We picked up the tab for 42 per cent of the cost of saving Europe's banks. That's what's known as "Frankfurt's way", as directed by the European Central Bank. And FF bought into it, the Greens too. And FG and Labour, and the media. And they presented it as a "bailout". We were portrayed as beggars, who had "all partied" and who ought to be grateful for ECB alms.
The ECB lent us money (at a profitable rate) to channel it to the bankers – and because they dare not let a eurozone country collapse. In July 2012, however, the euro was so rocky that Mario Draghi announced: "The ECB is ready to do whatever it takes to preserve the euro."

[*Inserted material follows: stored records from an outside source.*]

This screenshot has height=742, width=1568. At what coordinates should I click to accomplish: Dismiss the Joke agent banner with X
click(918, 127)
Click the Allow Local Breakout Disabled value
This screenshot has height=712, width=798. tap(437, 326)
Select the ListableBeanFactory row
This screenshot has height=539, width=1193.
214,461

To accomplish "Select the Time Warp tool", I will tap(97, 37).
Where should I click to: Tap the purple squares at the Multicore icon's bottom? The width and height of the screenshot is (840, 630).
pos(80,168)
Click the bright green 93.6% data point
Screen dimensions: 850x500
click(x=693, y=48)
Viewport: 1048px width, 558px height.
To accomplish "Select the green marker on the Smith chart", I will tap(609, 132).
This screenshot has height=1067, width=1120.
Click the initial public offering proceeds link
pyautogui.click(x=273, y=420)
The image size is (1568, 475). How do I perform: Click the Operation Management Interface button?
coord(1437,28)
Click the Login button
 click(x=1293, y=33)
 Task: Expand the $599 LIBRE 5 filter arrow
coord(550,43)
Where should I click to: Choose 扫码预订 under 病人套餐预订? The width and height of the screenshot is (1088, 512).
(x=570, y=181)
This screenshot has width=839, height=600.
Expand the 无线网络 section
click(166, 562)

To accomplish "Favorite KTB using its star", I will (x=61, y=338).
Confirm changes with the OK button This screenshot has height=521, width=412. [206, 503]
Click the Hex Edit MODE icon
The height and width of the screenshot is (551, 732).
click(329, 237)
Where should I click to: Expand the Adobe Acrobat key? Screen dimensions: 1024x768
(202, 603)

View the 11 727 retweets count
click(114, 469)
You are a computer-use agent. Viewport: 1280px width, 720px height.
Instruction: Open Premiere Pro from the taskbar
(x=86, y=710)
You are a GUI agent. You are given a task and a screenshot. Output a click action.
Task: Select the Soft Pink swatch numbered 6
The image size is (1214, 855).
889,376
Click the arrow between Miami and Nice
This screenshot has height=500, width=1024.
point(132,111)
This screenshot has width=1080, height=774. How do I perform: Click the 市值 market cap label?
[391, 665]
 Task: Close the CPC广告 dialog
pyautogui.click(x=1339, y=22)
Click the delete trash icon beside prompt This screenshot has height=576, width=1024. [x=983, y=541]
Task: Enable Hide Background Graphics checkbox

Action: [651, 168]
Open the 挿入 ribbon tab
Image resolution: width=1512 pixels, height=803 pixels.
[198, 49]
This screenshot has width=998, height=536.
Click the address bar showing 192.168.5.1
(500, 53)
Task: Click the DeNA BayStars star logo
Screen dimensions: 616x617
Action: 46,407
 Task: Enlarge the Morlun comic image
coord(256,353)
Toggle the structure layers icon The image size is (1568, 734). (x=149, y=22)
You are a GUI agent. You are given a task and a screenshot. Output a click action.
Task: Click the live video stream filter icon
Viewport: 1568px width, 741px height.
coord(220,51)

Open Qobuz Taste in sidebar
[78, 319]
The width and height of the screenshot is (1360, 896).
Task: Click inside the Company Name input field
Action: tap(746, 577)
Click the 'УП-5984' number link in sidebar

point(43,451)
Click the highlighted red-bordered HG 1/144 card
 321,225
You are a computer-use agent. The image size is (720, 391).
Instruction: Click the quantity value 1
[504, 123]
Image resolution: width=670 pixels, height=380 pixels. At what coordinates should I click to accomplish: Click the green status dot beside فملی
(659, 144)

This signalled to the money markets that the ECB would stand behind sovereign commitments – and the cost of borrowing money in Ireland, Spain and Portugal began to come down.
The Government sold this as "restoring the national finances". The ECB used the "bailout" crisis to insist that we do some things long on their wish-list. Austerity policies, for instance, that deliberately deflated the economy and which everyone now knows were a ruinous policy.
And, of course, selling off State assets. Right-wingers love to sell off State assets, on principle. In the UK, they've just sold off the Royal Mail at dirt-cheap prices, making vast fortunes for people who already have too much money.
In Ireland, under Troika direction, the harvest rights to our forests were to be sold, despite it being obvious to the most right-wing of economists that this was a stupid, dangerous and costly policy.
The policy was so obviously moronic that even the Right grew embarrassed and the sale of the forests was dropped.
The Government, under Troika direction, has been trying to flog Bord Gais Energy for €1.4bn. As it's a forced sale, bidders offered considerably less, most dropped out.
Now, as part of what the Financial Times calls "frantic efforts by Dublin to reinvigorate a flagging sales process", the Government has gone on bended knee to Blackstone, a US investment bank, to ask them to buy. Not because we want or need to sell, but because it's part of "Frankfurt's way".
Meanwhile, RSA, the country's biggest insurance group (HQ in London), on Friday suspended three of its top executives. And put €100m into the company's reserves. Shivers ran through the business. What's going on?
Oh, never mind. We're Exiting The Bailout. The kids are leaving in droves, unemployment is high, prospects are worrying. Increasing numbers of people can't pay their mortgages. The economy has been flattened by austerity. The banks are as stable as – oh, say, a big insurance company.
Chin up. The financial sector in this country is thoroughly reformed and effectively regulated. Thank God for Enda, stay calm and keep emigrating.